I have survivor’s guilt. Its more than that, though. I have guilt that I didn’t have a harder cancer – one that required radiation and chemotherapy.
There are many types of survivor’s guilt, not all associated with cancer. Plane crashes. Holocaust survivors. Military battles. Car crashes. Earthquakes and other natural disasters. September 11. Covid-19.
Some experience it more deeply than others and for some, guilt lingers longer. Survivor guilt was first identified in the 1960s. Several therapists recognized similar conditions among Holocaust survivors. People were experiencing flashbacks, obsessive or intrusive thoughts, nightmares, abrupt changes in mood, difficulty concentrating, anger, confusion, fear or loss of motivation. There was a stark sense of feeling responsibility for the traumatic event.
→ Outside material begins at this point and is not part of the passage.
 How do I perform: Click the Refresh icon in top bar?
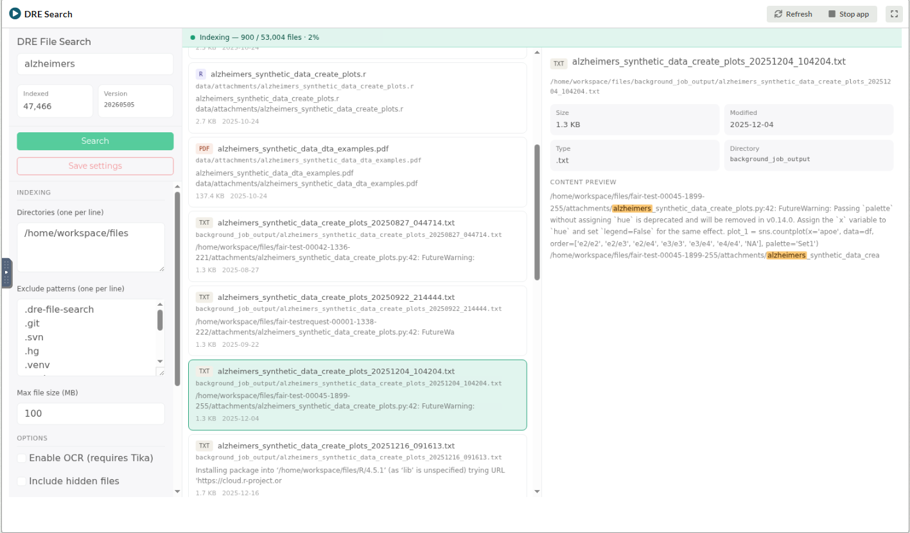click(778, 14)
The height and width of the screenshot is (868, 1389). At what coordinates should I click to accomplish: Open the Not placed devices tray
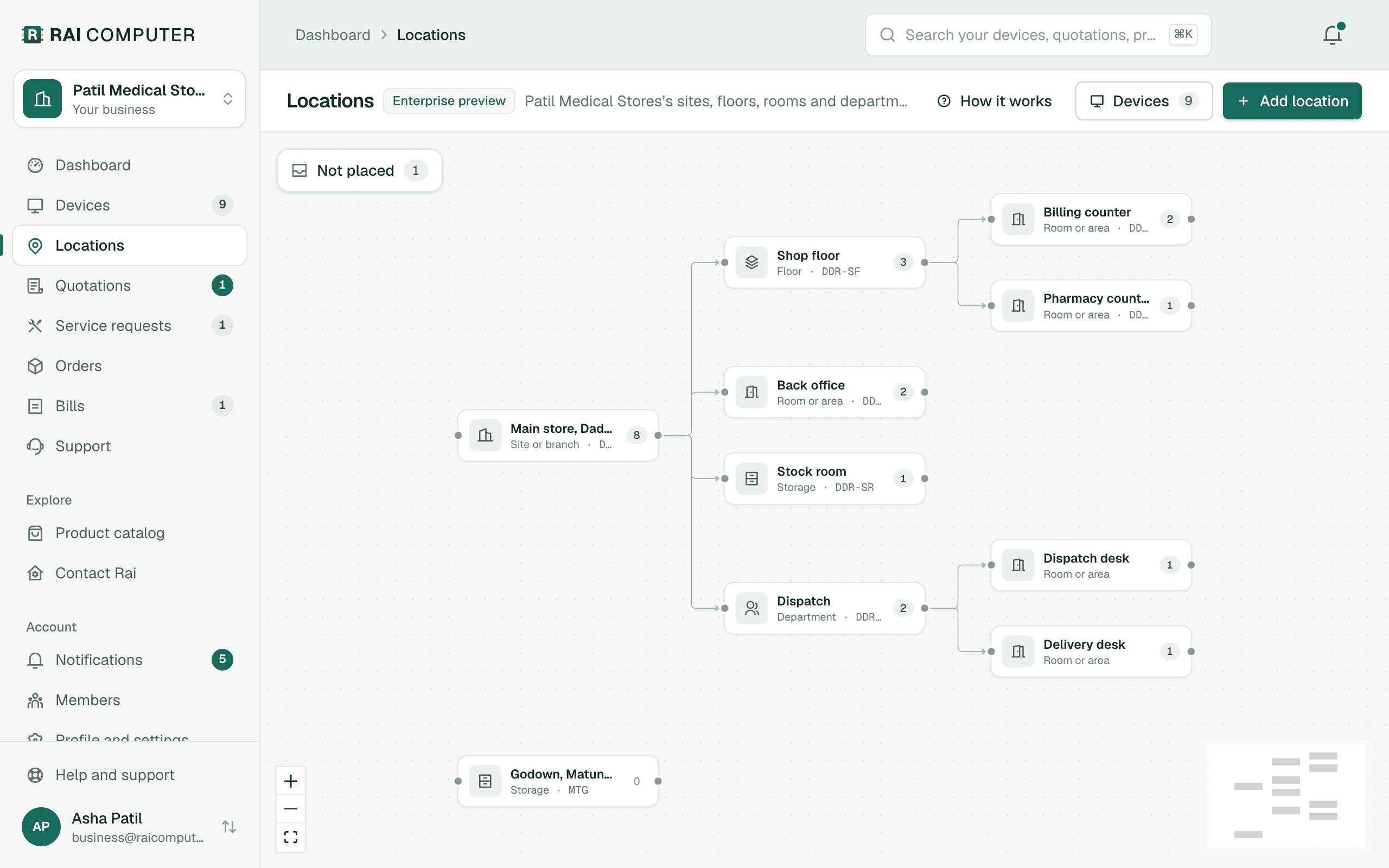359,170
For me, I find guilt resurges when I hear of someone who is recently diagnosed with a much harsher cancer. A friend of mine was diagnosed last year with DCIS, estrogen positive, stage 1 and it spread to her lymph nodes. I felt terrible for her, but then guilty that I only had stage 0 and it hadn’t spread to my lymph nodes. I felt guilty that I was luckier, maybe. Another friend of a friend has been diagnosed with terminal cancer. There’s no comparison to that situation and my journey.
I feel pangs of guilt when I read a fictional story or watch a fictional movie about someone who lost a mother or sister to breast cancer. I feel guilty that I am still here, reading or watching the story unfold. I feel bad my life has moved on when others have been changed forever.
WHY?
I ask myself that a lot. Beyond asking why I got stage 0 DCIS (that’s just a numbers game, as mine is not genetic at all), I ask myself why I got ONLY stage 0 DCIS. Was that also just bad luck? Was it just the universe being unfair to me? Was it something I could have avoided? And how? Then my thoughts shift to the people who were diagnosed with a cancer that required chemotherapy and/or radiation. If it wasn’t genetics, then why did they get it? So many of these cancers seem to come out of the blue. Young people who have healthy lifestyles. It’s not fair. Its why the phrase F#ckCancer is on bumper stickers.
So in a season where we try to feel thankful, I am thankful for the quiet times when I do not feel guilt. Talking about feeling guilty feels silly but I try to do it because it helps a bit. I think we should all accept this as a thing that we can talk about.